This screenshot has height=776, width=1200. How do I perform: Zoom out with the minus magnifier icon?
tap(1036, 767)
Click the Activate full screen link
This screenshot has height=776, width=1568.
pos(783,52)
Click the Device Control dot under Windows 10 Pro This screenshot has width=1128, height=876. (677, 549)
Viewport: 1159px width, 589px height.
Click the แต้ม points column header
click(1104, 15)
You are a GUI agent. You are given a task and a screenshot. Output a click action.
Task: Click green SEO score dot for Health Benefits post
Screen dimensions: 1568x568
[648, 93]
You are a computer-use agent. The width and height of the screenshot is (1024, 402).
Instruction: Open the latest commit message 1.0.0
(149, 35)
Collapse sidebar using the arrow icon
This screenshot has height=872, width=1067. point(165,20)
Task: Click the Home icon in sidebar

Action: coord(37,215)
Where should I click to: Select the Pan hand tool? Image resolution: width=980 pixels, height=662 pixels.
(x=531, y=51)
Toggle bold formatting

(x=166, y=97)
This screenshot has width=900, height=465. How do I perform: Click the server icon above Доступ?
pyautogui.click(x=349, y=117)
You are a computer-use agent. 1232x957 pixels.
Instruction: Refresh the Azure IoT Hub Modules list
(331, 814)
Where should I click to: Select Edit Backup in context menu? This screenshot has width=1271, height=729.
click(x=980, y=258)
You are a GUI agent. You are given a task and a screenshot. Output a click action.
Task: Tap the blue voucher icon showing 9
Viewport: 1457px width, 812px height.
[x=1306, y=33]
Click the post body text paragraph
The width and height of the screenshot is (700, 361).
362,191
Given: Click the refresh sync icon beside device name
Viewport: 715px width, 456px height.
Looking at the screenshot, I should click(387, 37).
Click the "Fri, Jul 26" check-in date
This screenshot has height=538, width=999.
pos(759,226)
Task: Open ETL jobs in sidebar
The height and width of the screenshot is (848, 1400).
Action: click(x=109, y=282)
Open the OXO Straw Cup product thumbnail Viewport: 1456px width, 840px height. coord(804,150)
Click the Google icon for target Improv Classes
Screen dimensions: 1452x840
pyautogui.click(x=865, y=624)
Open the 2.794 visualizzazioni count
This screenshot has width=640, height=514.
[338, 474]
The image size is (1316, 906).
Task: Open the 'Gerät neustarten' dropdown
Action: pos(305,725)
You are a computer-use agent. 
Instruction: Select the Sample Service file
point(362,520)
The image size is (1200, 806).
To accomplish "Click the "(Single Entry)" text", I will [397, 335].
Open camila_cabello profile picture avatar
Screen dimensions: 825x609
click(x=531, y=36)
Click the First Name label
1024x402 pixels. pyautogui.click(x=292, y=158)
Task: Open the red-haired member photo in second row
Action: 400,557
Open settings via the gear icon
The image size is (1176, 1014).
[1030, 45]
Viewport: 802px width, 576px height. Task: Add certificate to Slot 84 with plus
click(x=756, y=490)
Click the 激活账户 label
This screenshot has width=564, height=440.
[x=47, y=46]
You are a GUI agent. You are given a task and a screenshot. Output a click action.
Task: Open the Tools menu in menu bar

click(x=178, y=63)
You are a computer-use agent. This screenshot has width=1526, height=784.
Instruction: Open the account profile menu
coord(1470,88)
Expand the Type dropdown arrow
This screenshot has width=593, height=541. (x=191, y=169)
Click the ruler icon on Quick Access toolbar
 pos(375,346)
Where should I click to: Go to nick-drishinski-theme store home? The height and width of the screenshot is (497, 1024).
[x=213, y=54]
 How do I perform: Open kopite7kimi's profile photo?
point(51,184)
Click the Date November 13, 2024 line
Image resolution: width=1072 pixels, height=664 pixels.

**Your assignment**
What is needed here is an exact copy of every record.

**Answer to this exercise**
This screenshot has height=776, width=1200. How do I perform: Zoom out with the minus magnifier icon?
tap(1036, 767)
Click the Activate full screen link
This screenshot has height=776, width=1568.
pos(783,52)
Click the Device Control dot under Windows 10 Pro This screenshot has width=1128, height=876. (677, 549)
Viewport: 1159px width, 589px height.
Click the แต้ม points column header
click(1104, 15)
You are a GUI agent. You are given a task and a screenshot. Output a click action.
Task: Click green SEO score dot for Health Benefits post
Screen dimensions: 1568x568
[648, 93]
You are a computer-use agent. The width and height of the screenshot is (1024, 402).
Instruction: Open the latest commit message 1.0.0
(149, 35)
Collapse sidebar using the arrow icon
This screenshot has height=872, width=1067. point(165,20)
Task: Click the Home icon in sidebar

Action: coord(37,215)
Where should I click to: Select the Pan hand tool? Image resolution: width=980 pixels, height=662 pixels.
(x=531, y=51)
Toggle bold formatting

(x=166, y=97)
This screenshot has width=900, height=465. How do I perform: Click the server icon above Доступ?
pyautogui.click(x=349, y=117)
You are a computer-use agent. 1232x957 pixels.
Instruction: Refresh the Azure IoT Hub Modules list
(331, 814)
Where should I click to: Select Edit Backup in context menu? This screenshot has width=1271, height=729.
click(x=980, y=258)
You are a GUI agent. You are given a task and a screenshot. Output a click action.
Task: Tap the blue voucher icon showing 9
Viewport: 1457px width, 812px height.
[x=1306, y=33]
Click the post body text paragraph
The width and height of the screenshot is (700, 361).
362,191
Given: Click the refresh sync icon beside device name
Viewport: 715px width, 456px height.
Looking at the screenshot, I should click(387, 37).
Click the "Fri, Jul 26" check-in date
This screenshot has height=538, width=999.
pos(759,226)
Task: Open ETL jobs in sidebar
The height and width of the screenshot is (848, 1400).
Action: click(x=109, y=282)
Open the OXO Straw Cup product thumbnail Viewport: 1456px width, 840px height. coord(804,150)
Click the Google icon for target Improv Classes
Screen dimensions: 1452x840
pyautogui.click(x=865, y=624)
Open the 2.794 visualizzazioni count
This screenshot has width=640, height=514.
[338, 474]
The image size is (1316, 906).
Task: Open the 'Gerät neustarten' dropdown
Action: pos(305,725)
You are a computer-use agent. 
Instruction: Select the Sample Service file
point(362,520)
The image size is (1200, 806).
To accomplish "Click the "(Single Entry)" text", I will [397, 335].
Open camila_cabello profile picture avatar
Screen dimensions: 825x609
click(x=531, y=36)
Click the First Name label
1024x402 pixels. pyautogui.click(x=292, y=158)
Task: Open the red-haired member photo in second row
Action: 400,557
Open settings via the gear icon
The image size is (1176, 1014).
[1030, 45]
Viewport: 802px width, 576px height. Task: Add certificate to Slot 84 with plus
click(x=756, y=490)
Click the 激活账户 label
This screenshot has width=564, height=440.
[x=47, y=46]
You are a GUI agent. You are given a task and a screenshot. Output a click action.
Task: Open the Tools menu in menu bar

click(x=178, y=63)
You are a computer-use agent. This screenshot has width=1526, height=784.
Instruction: Open the account profile menu
coord(1470,88)
Expand the Type dropdown arrow
This screenshot has width=593, height=541. (x=191, y=169)
Click the ruler icon on Quick Access toolbar
 pos(375,346)
Where should I click to: Go to nick-drishinski-theme store home? The height and width of the screenshot is (497, 1024).
[x=213, y=54]
 How do I perform: Open kopite7kimi's profile photo?
point(51,184)
Click the Date November 13, 2024 line
Image resolution: width=1072 pixels, height=664 pixels.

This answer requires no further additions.